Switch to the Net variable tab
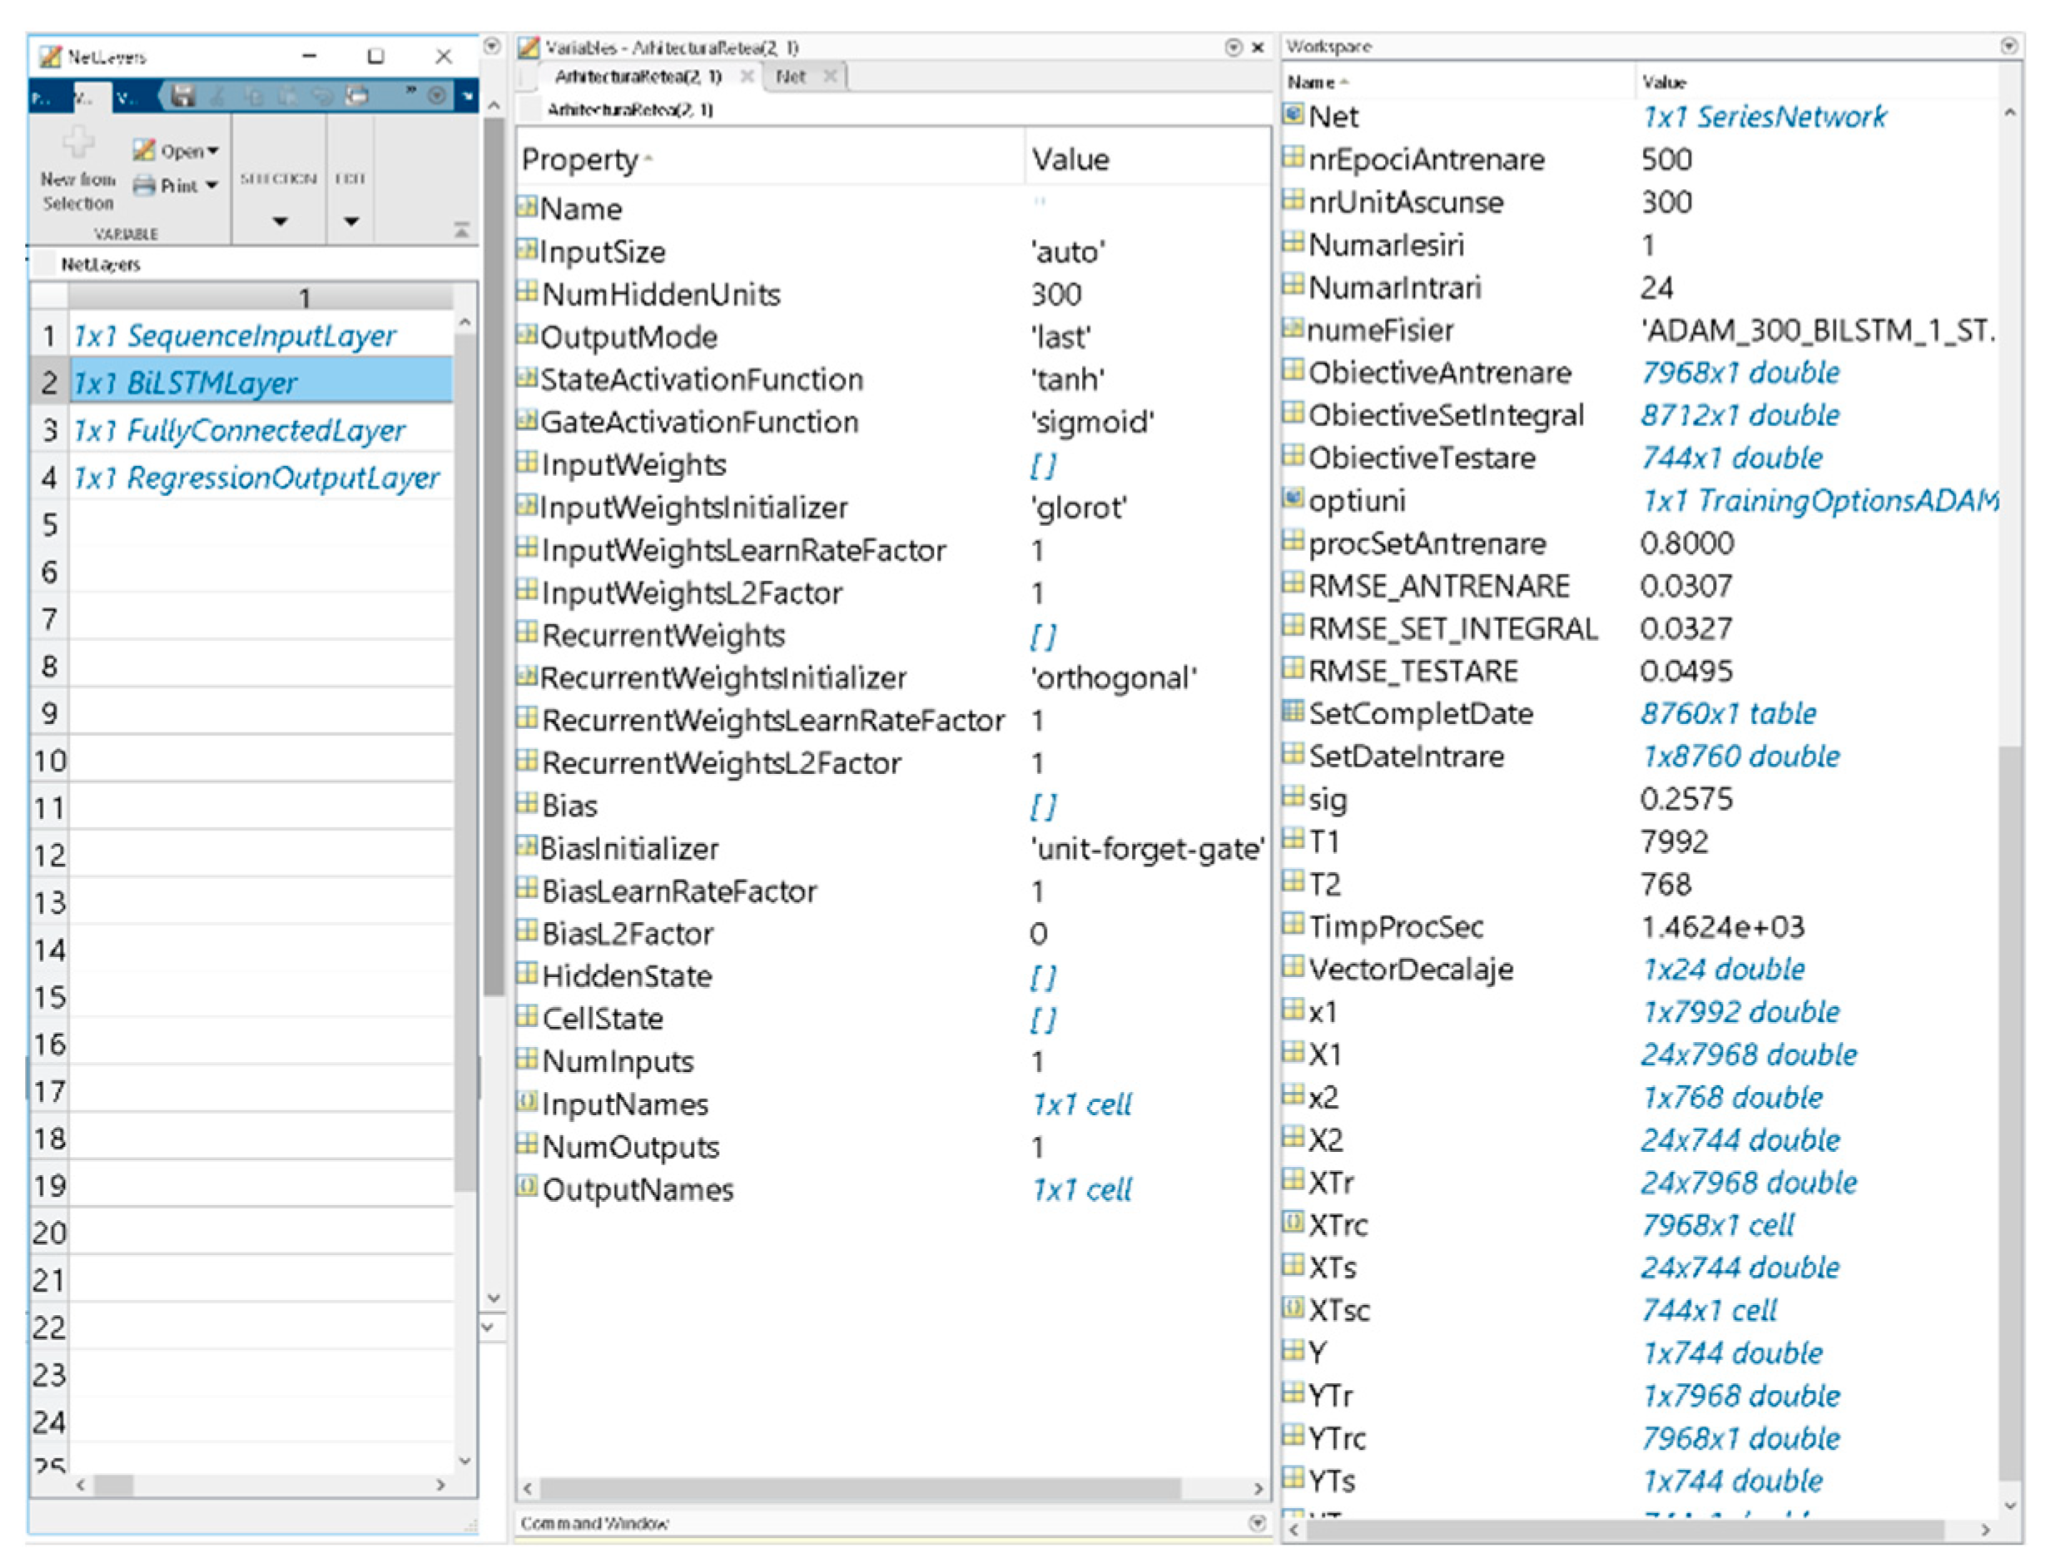 coord(790,77)
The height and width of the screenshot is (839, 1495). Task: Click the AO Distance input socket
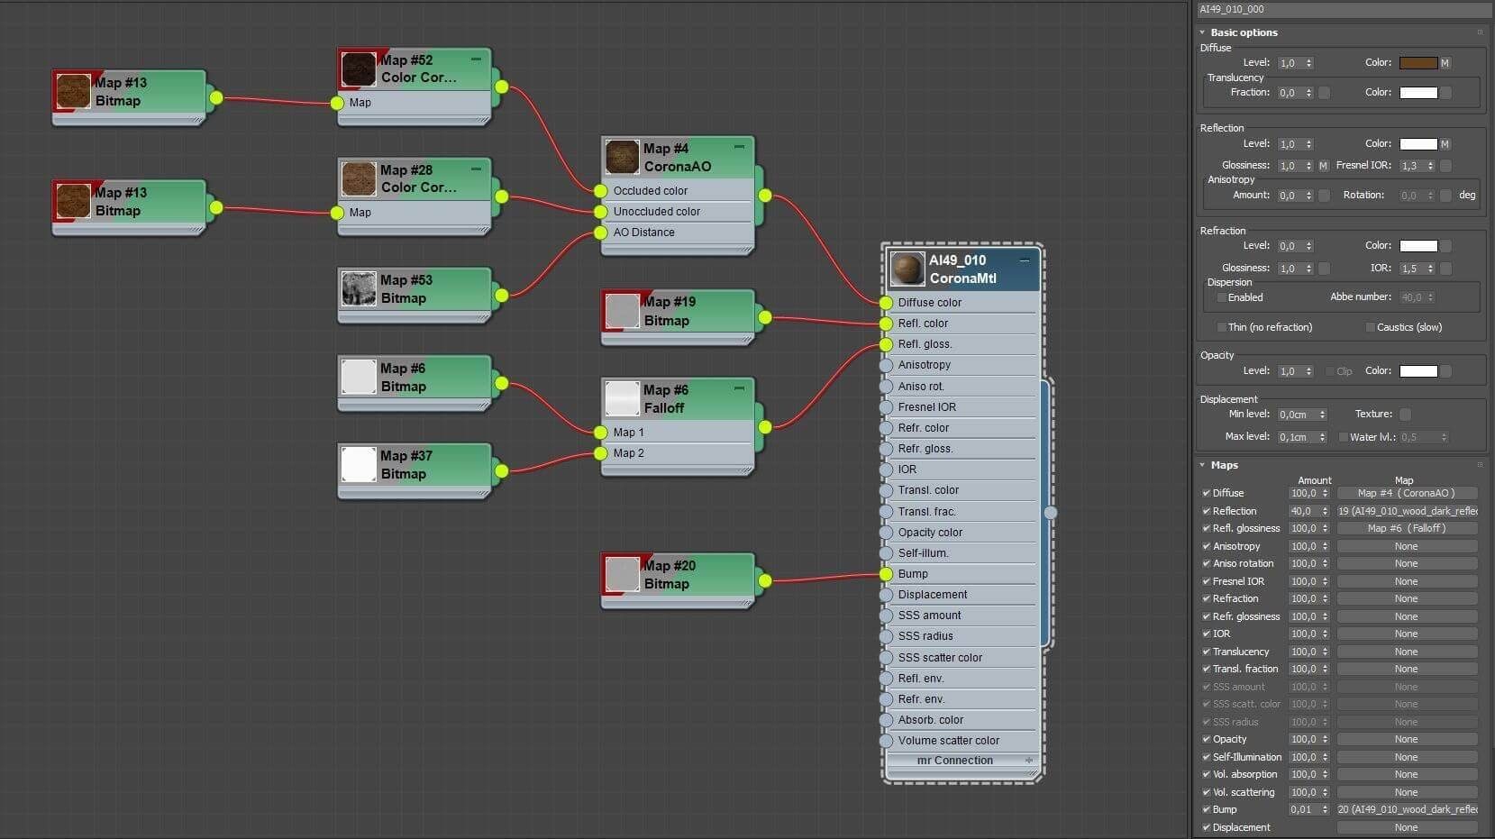click(x=601, y=233)
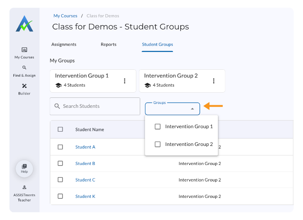Open My Courses from the sidebar
This screenshot has width=303, height=220.
tap(24, 50)
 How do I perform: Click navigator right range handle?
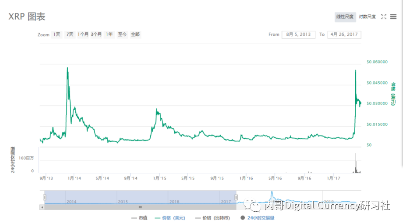[236, 197]
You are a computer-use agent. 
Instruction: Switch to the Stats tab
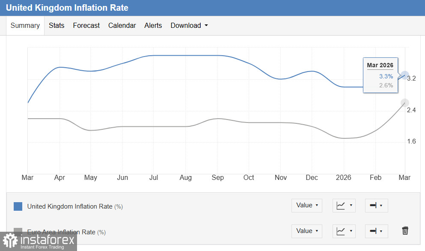tap(56, 26)
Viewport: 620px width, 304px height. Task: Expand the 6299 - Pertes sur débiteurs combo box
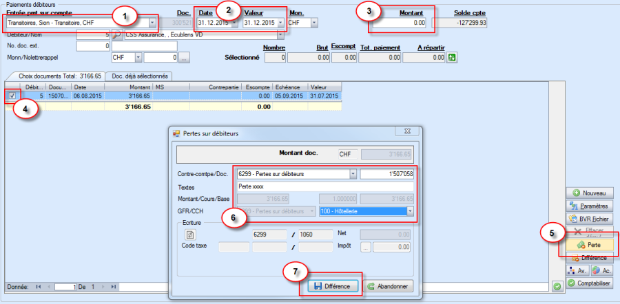(x=353, y=174)
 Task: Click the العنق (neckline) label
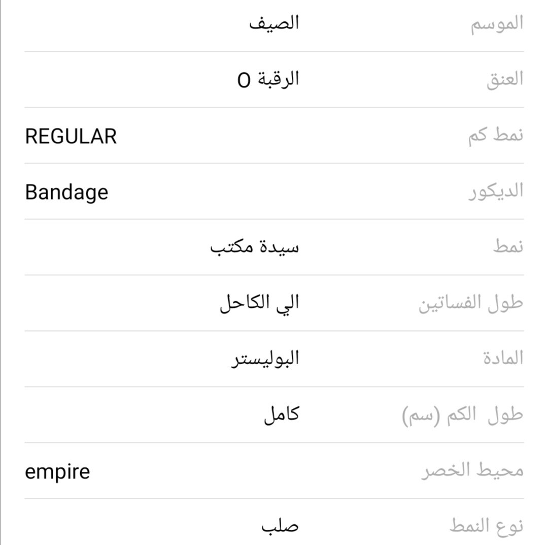pos(504,80)
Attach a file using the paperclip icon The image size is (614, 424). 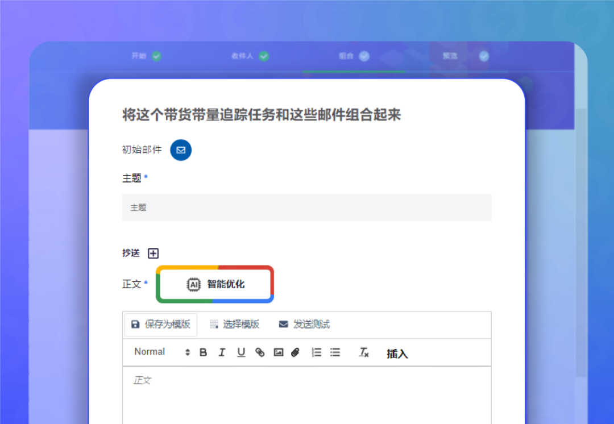(295, 352)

__The exercise__: Copy out each line of the items above that contains the string "width", matching case exactly.

__Written response__:
The height and width of the screenshot is (839, 1495). Task: Click the AO Distance input socket
This screenshot has width=303, height=220.
Viewport: 620px width, 304px height. Task: Expand the 6299 - Pertes sur débiteurs combo box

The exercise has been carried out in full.